THESE flats may be far away from the MRT station - or anything else for that matter. But rental units in the outskirts of estates are increasingly popular as the HDB rental market remains hot.
As a result, rents in these areas have shot up by as much as 50 per cent in the last two years, said Mr Mohamed Ismail, chief executive of real estate company PropNex. He said HDB rents had risen across the board, with those in outlying areas going up in tandem. He added that demand had risen with more foreigners living and working here.
He said: 'Two years ago, a four-room flat would rent at $1,000 to $1,200. Today, we're talking about $1,500 to $1,800.' But compared to flats in the same estate near an MRT station, outlying units are as much as 10 per cent cheaper to rent.
Mr Ismail said these flats are popular with middle-management employees. These include nurses and IT executives who earn between $2,000 and $4,000, as well as managers from the Philippines and music teachers from Europe.

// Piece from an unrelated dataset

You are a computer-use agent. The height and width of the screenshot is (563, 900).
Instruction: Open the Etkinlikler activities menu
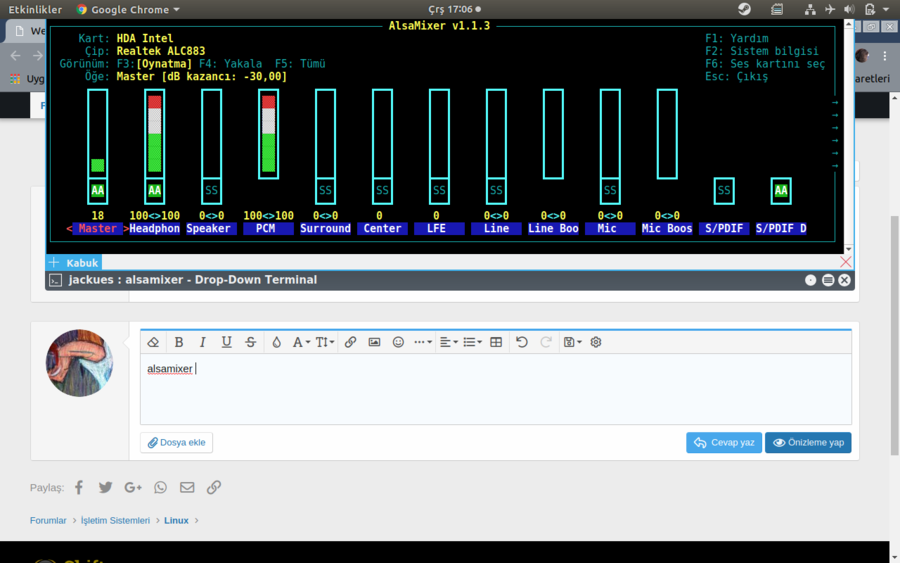(35, 9)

He added: 'Assuming their income includes accommodation allowance, there is no way they could take up private property because the rental will suck up more than half of that.'
They look for rentals below $2,000 and as rent for flats near the MRT station is higher, they do not mind getting one in outlying areas and taking a feeder bus or walking a longer distance.
Another group which have driven up rents in the outskirts are university students who cannot get hostel rooms, said HSR Property Group's executive director Eric Cheng.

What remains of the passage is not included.